KANDAHAR, Afghanistan – A suspected homicide bomber detonated explosives in a car near a convoy of foreign soldiers in the southern Afghan city of Kandahar on Monday, killing himself and wounding two passers-by, the local governor said.
There was no damage to the convoy and none of the foreign soldiers were hurt, Kandahar city Gov. Asadullah Khalid said.
He said the convoy consisted of U.S. troops, but other local officials said they were Canadian.

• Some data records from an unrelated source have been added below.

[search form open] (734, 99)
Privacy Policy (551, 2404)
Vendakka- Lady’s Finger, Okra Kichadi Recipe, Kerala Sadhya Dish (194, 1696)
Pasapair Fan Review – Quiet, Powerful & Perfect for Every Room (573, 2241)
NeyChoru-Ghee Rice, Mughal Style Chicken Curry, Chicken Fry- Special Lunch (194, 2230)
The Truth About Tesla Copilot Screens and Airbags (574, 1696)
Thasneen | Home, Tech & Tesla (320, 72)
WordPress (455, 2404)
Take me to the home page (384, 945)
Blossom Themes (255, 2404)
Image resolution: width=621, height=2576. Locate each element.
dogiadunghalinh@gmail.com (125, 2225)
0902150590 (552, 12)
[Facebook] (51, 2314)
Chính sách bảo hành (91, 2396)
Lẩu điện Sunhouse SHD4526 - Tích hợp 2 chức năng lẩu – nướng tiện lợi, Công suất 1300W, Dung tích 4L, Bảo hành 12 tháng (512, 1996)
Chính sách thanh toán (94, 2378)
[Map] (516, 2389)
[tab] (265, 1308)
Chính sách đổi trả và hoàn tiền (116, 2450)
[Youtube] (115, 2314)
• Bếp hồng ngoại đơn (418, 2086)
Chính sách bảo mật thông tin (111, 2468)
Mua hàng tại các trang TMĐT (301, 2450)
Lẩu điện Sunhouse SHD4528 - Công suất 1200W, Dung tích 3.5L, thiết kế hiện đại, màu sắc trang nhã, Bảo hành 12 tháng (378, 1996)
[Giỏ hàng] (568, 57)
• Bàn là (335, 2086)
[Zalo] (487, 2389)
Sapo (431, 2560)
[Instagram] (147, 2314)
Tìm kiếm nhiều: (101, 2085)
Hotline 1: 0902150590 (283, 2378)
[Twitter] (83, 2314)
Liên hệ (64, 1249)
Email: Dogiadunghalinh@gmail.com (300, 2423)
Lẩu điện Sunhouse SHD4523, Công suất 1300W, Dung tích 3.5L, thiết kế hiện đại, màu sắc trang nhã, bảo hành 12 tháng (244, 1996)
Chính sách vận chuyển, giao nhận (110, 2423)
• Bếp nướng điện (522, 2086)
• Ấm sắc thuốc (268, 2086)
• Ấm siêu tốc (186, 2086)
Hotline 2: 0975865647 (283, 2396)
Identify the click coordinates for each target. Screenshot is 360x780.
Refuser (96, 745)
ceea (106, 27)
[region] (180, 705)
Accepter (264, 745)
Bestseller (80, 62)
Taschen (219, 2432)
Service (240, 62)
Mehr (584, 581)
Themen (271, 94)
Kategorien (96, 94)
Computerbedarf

An Associated Press reporter at the scene said he saw U.S. and Canadian military vehicles.
A U.S. military spokesman said he had no information on the blast.
Police and Afghan soldiers, as well as foreign troops, cordoned off the area.
Khalid identified the wounded passers-by as a woman and a child. Both were taken to a local hospital, he said.
The blast follows a string of homAfghan icide attacks and comes days after a top Taliban rebel commander, Mullah Dadullah, claimed that more than 200 insurgents were willing to kill themselves in assaults on U.S. forces and their allies.
Afghanistan's government dismissed the claim as propaganda, though President Hamid Karzai said last month that he expects attacks to continue.
Last year was the deadliest in Afghanistan since U.S.-led forces ousted the Taliban in 2001 for harboring Usama bin Laden. The fighting killed about 1,600 people as militants belonging to the Taliban, Al Qaeda and other groups have stepped up attacks.